## REQUIREMENT
What is needed here is an exact printout of the data, with no pictures included.

--- GIVEN DATA ---

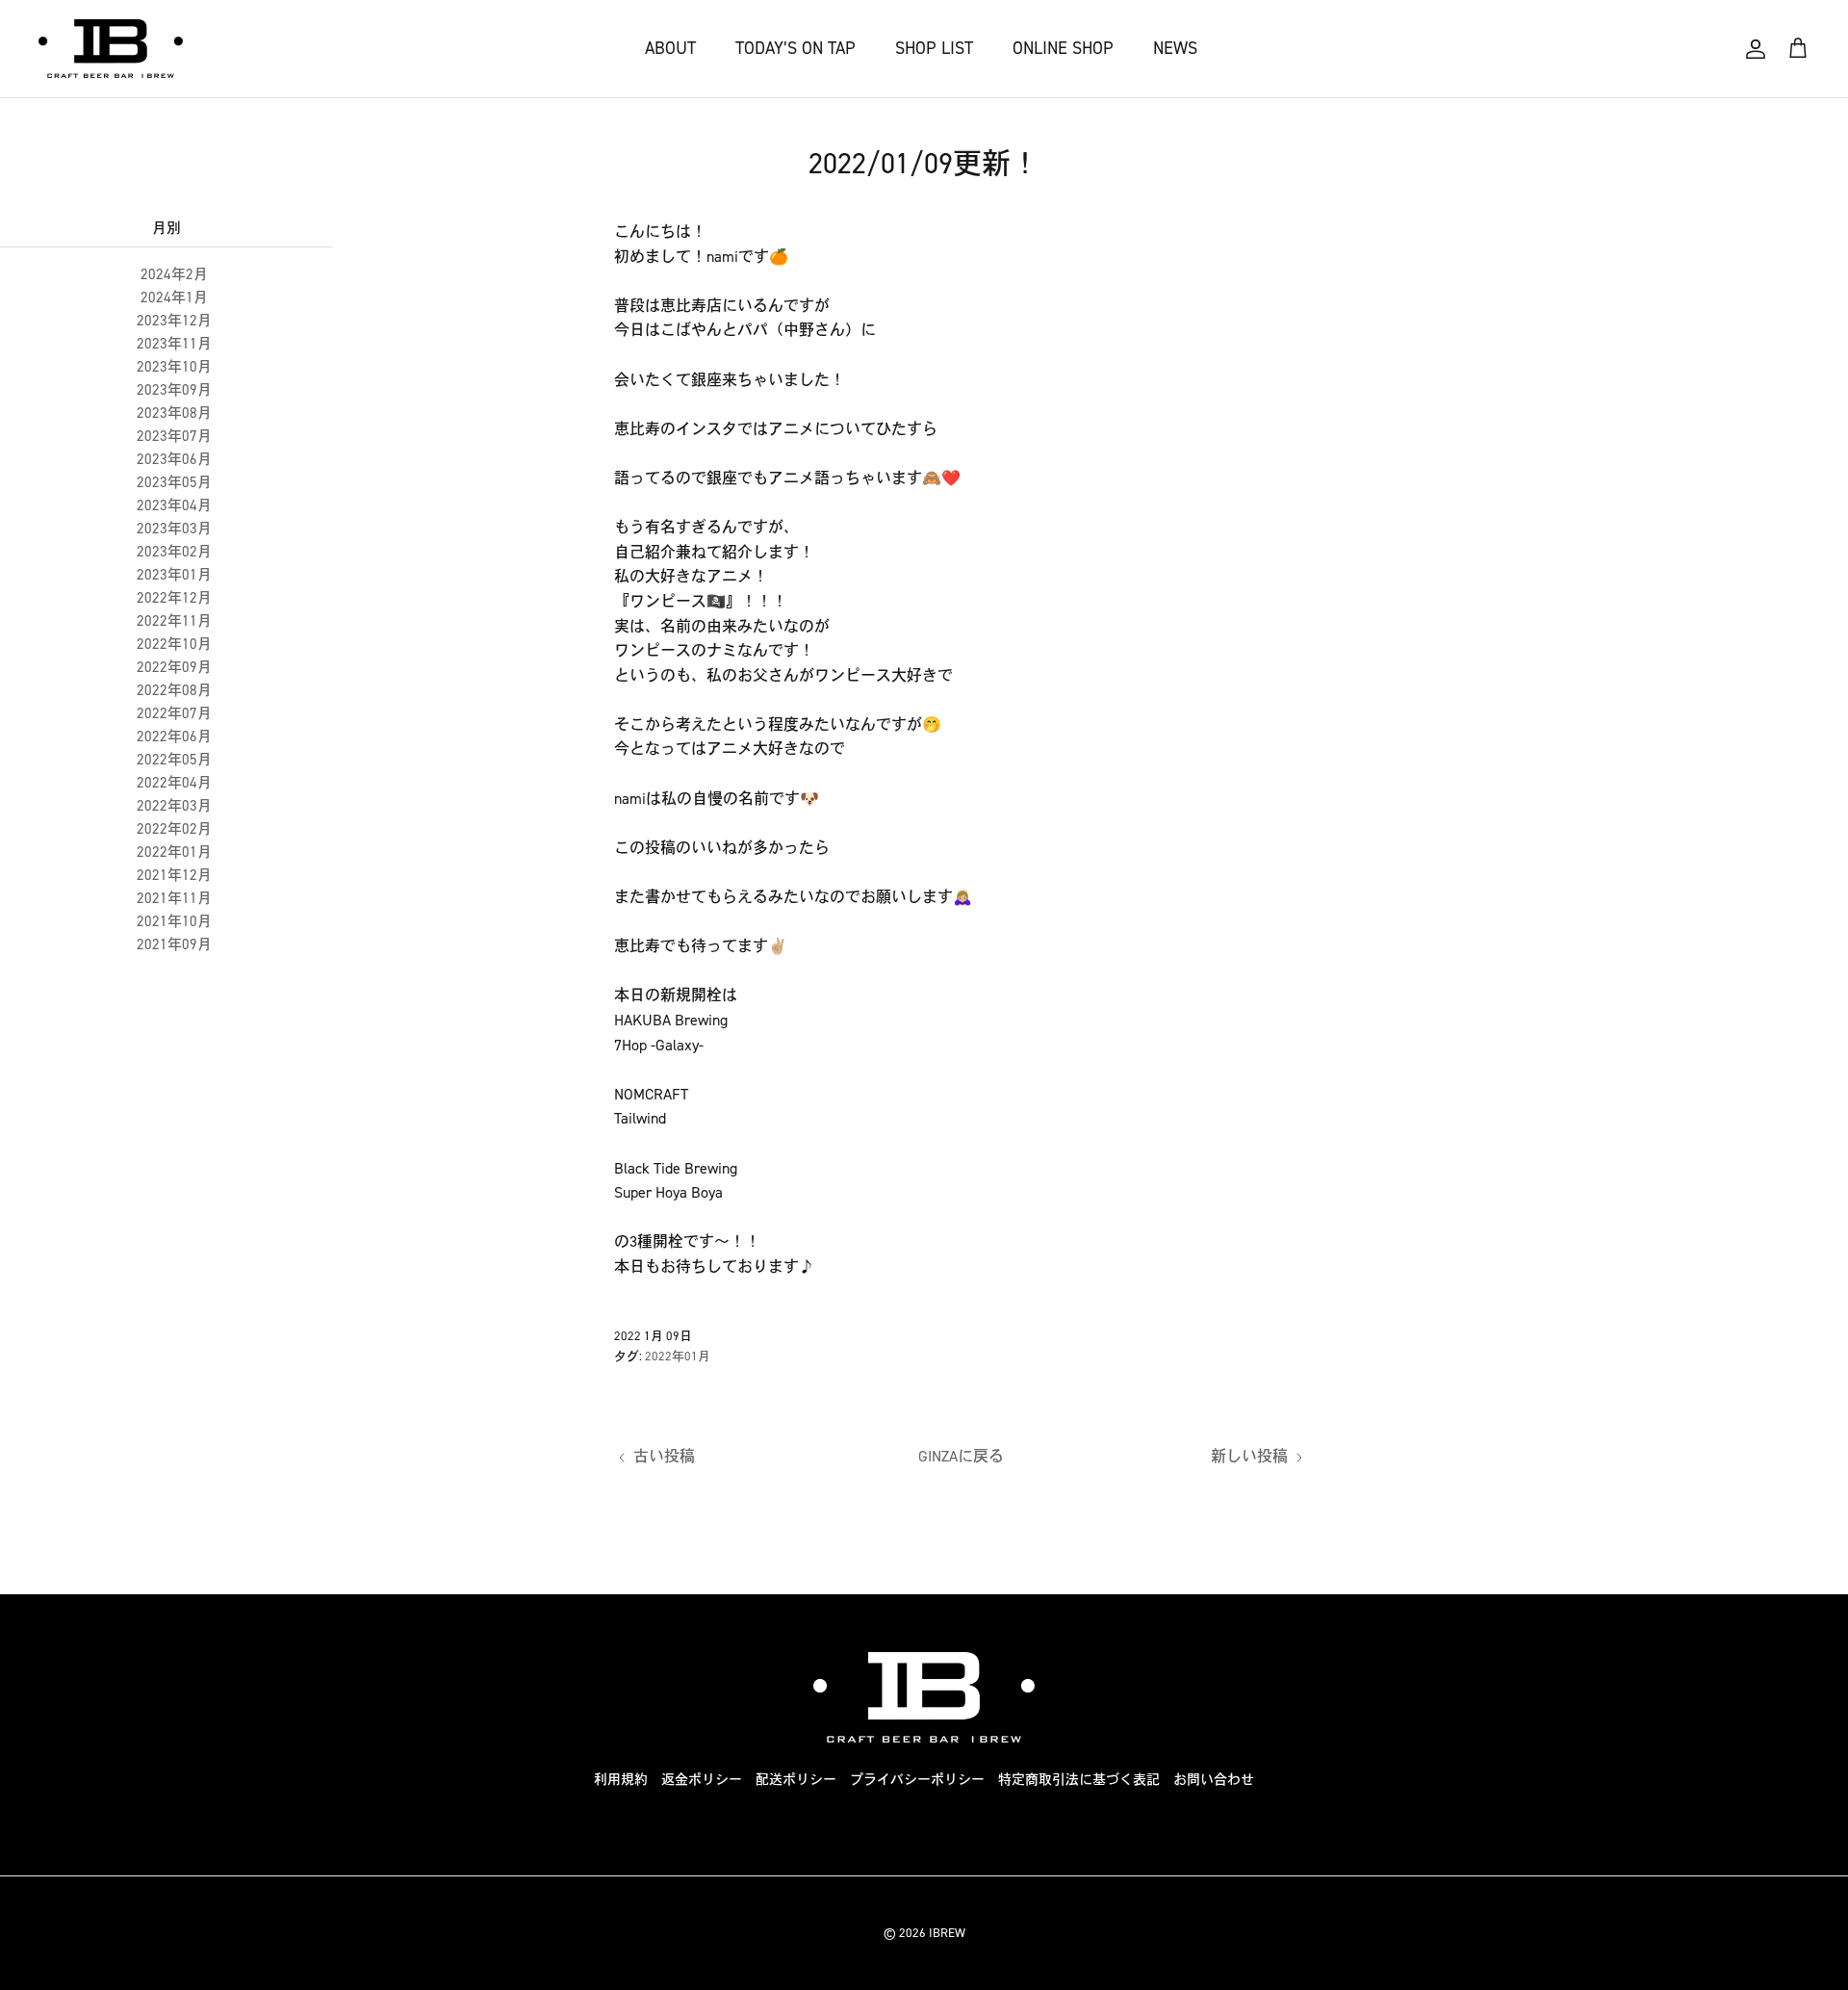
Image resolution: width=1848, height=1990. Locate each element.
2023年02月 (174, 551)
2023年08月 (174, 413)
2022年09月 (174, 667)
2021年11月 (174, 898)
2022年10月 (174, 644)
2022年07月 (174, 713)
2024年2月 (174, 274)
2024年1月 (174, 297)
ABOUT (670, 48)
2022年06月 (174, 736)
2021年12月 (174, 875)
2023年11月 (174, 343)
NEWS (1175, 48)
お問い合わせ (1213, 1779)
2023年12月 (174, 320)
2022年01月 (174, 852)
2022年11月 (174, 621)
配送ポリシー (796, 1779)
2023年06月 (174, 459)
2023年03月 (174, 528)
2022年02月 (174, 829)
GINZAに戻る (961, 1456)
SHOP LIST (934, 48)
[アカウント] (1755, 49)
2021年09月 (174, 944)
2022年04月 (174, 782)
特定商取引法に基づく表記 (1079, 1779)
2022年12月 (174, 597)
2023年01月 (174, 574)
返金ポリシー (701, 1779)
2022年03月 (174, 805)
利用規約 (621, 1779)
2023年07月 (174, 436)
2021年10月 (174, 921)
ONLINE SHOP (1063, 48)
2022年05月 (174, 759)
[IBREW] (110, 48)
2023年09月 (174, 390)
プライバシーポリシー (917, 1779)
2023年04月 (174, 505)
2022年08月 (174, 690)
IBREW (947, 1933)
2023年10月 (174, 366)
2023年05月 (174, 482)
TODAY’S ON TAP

---

## EXPECTED OUTPUT
Image resolution: width=1848, height=1990. Locate each element.
2023年02月 (174, 551)
2023年08月 (174, 413)
2022年09月 (174, 667)
2021年11月 (174, 898)
2022年10月 (174, 644)
2022年07月 (174, 713)
2024年2月 (174, 274)
2024年1月 (174, 297)
ABOUT (670, 48)
2022年06月 (174, 736)
2021年12月 (174, 875)
2023年11月 (174, 343)
NEWS (1175, 48)
お問い合わせ (1213, 1779)
2023年12月 (174, 320)
2022年01月 (174, 852)
2022年11月 (174, 621)
配送ポリシー (796, 1779)
2023年06月 (174, 459)
2023年03月 (174, 528)
2022年02月 (174, 829)
GINZAに戻る (961, 1456)
SHOP LIST (934, 48)
[アカウント] (1755, 49)
2021年09月 (174, 944)
2022年04月 (174, 782)
特定商取引法に基づく表記 (1079, 1779)
2022年12月 (174, 597)
2023年01月 (174, 574)
返金ポリシー (701, 1779)
2022年03月 (174, 805)
利用規約 (621, 1779)
2023年07月 (174, 436)
2021年10月 (174, 921)
ONLINE SHOP (1063, 48)
2022年05月 (174, 759)
[IBREW] (110, 48)
2023年09月 (174, 390)
プライバシーポリシー (917, 1779)
2023年04月 (174, 505)
2022年08月 (174, 690)
IBREW (947, 1933)
2023年10月 (174, 366)
2023年05月 (174, 482)
TODAY’S ON TAP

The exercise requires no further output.